Item coordinate data
::::::

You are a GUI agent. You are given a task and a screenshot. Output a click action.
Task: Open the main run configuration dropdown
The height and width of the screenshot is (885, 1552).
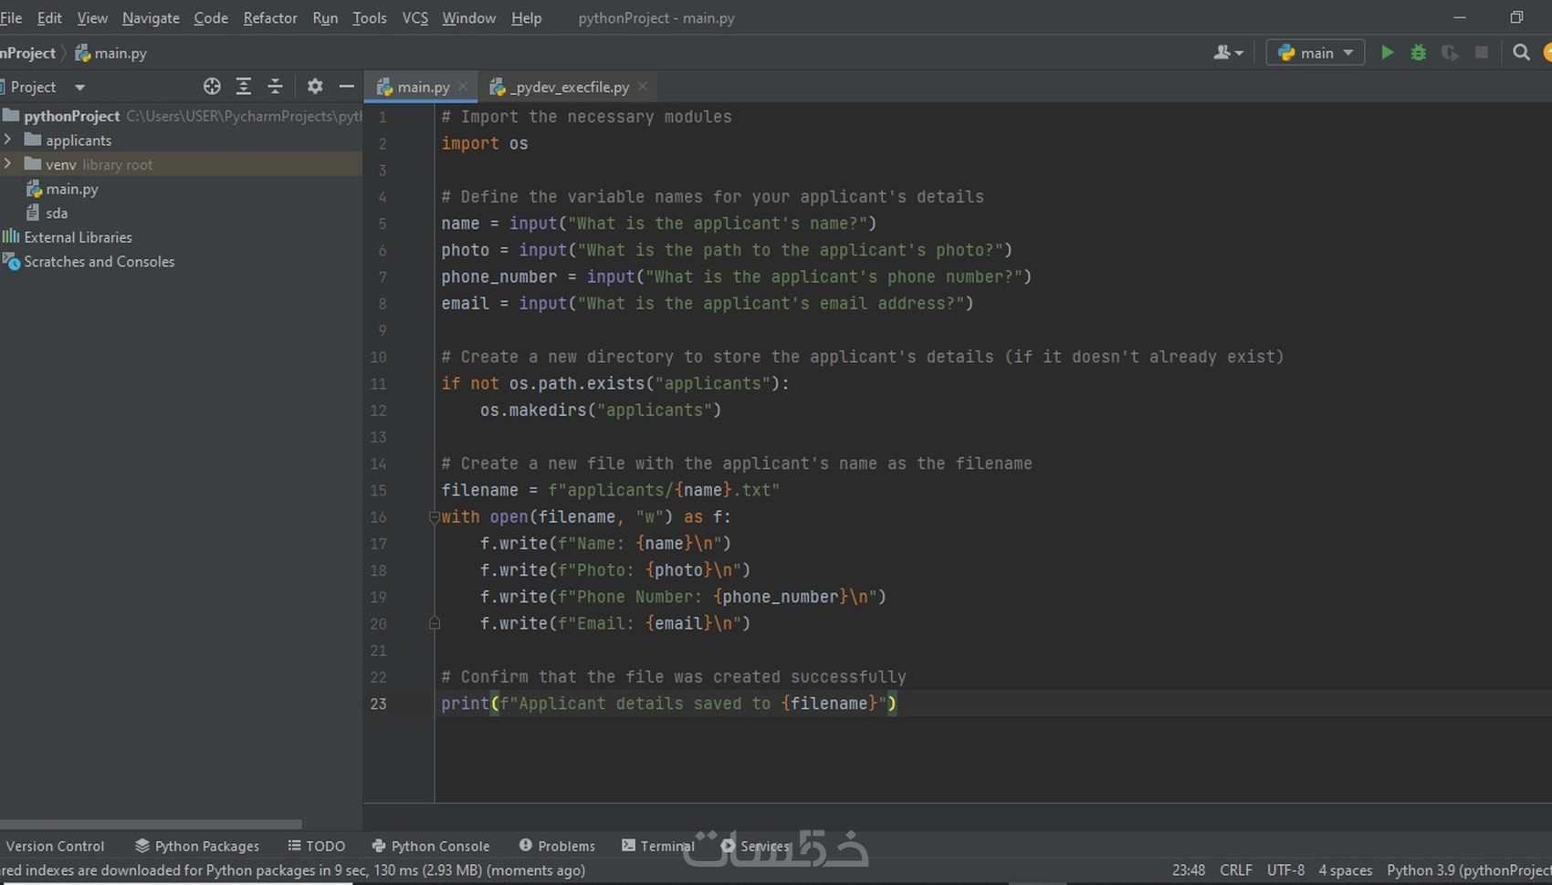click(1315, 52)
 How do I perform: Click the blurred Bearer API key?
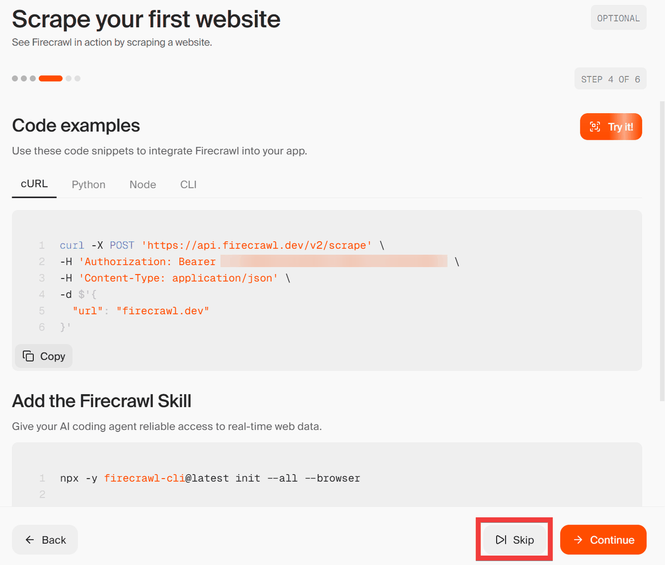[334, 261]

::::::

BRIEF ▸ Can you give all the lines above as a numbered list, skipping any blank lines and leaving out the pictures?

SOLUTION TO THIS EXERCISE ▸
1. You are a GUI agent. You are given a task and a screenshot. Output a click action.
2. Task: Open the main run configuration dropdown
3. The height and width of the screenshot is (885, 1552).
4. click(1315, 52)
5.  How do I perform: Click the blurred Bearer API key?
6. [334, 261]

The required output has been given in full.